In 2020, there were six vacancies on the Delta Independent Science Board, created by term limits for five members, and one member stepping down. The Delta Stewardship Council ran a nationwide search in 2019 to recruit new members. Candidates were required to be “internationally prominent scientists with appropriate expertise” and were promised to be “paid part-time” for their work.
Then the COVID crisis hit the state budget. On March 24, 2020, Department of Finance Director Keely Bosler sent a letter to all Department Directors, citing a “severe drop in economic activity, with corresponding negative effects on anticipated revenues.” Bosler’s letter stated that “agencies and departments should have no expectation of full funding for either new or existing proposals and adjustments.”
On April 17, 2020, the Delta Stewardship Council staff sent a request to the California Department of Human Resources (CalHR) to create exempt employee positions for the Delta Independent Science Board. The request was for positions that paid for up to 20 hours of work a month for each member, or up to 2,400 hours a year for all 10 board members. The existing contracts with ISB members paid for up to 3,400 hours of work a year, so the request was a reduction of about 30% in the authorized hours.
CalHR then informed the Delta Stewardship Council that the new positions could only pay $100 per day. The Delta Stewardship Council’s Executive Director explained the legal basis in response to our inquiries:
Government Code section 11564.5 states that the rate for board members “shall be established at one hundred dollars ($100) per day unless a higher rate is provided by statute….” Because the Delta Reform Act does not provide a specific compensation amount for the Delta ISB, the Delta ISB is compensated at $100 per diem.
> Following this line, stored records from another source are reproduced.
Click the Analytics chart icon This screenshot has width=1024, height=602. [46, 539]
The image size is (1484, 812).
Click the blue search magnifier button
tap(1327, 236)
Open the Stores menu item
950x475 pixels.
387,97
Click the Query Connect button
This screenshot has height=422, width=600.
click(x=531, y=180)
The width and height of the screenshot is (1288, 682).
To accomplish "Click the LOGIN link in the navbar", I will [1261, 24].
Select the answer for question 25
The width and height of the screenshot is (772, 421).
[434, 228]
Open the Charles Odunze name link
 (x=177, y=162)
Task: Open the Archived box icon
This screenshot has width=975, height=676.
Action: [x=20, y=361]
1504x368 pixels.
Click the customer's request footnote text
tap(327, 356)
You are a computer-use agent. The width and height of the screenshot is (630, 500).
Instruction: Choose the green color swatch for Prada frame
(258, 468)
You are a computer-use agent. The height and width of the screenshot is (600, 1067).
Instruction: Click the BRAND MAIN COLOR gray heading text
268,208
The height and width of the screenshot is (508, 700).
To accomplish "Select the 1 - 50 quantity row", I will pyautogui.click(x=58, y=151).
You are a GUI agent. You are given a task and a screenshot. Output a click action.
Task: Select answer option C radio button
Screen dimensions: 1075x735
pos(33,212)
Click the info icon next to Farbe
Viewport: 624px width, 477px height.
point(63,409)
The change in compensation was not reported at a meeting of the Delta Stewardship Council. Six scientists were selected for the Delta Independent Science Board and nominated for appointment in June 2020. The Lead Scientist’s nominating memo only stated,
Funding for the Delta ISB is part of the current Delta Science Program budget. Delta ISB members are compensated for their time and travel. No additional funding is required for this recruitment.
Meeting notices show that all Delta ISB members began serving as unpaid volunteers, starting July 1, 2020. The six new members took their seats in September 2020 and were informed that there were problems with their promised compensation. They only began to get the $100 per diem compensation around December 2020.
The Delta Stewardship Council’s meeting agendas for FY 2019-20 included quarterly budget reports. We could find no budget reports provided with the meeting agendas in Fiscal Year 2020-21.
Although the Delta Stewardship Council staff could request that the legislature amend the Delta Reform Act to provide appropriate compensation for the Delta Independent Science Board members for FY 2021-22, no such request has been made.
It is currently unclear if the change in compensation status in FY 2020-21 has resulted in a continuing loss of funding for the Delta Independent Science Board.
4 thoughts on “Questions surround creation of employee positions for Delta Independent Science Board members”
This is a comment on the apparent glaring lack of a Delta Independent Science Board. Is it possible that no one — from California’s Governor Newsom on down — cares enough about science informing decisions on such issues as the gargantuan Delta Tunnel and the ecology of the Delta and its endangered salmon to constitute this board as required by state law? If so, how regrettable for our formerly great State of California!
So the Board, if it continues, will be composed of people who can afford to give their time away or people whose other sources of income find it beneficial to place them on the board and support them through other sources.
and if it degenerates to only people who can afford to give their time away, then the board becomes corruptible by natural resource exploitation interests.
So let me get this straight. Last year, during the pandemic, when the Stakeholder Engagement Committee were begin the Delta Conveyance Design & Construction Authority (DCA) to hold off rushing the design through, since their role was to meet with the Delta folks they represent and the pandemic made that impossible. But no, they pushed ahead, paying their lead engineer, Kathryn Mallon, $47K/month. The state had the money for their boondoggle but not the scientists?
Maybe that was because an independent science team reviewed their two tunnel routes and pooh poohed both. Said the only route that made sense was along I-5, not through wetlands, farmlands where roads are insufficient, services don’t exist, soil inappropriate for tunneling.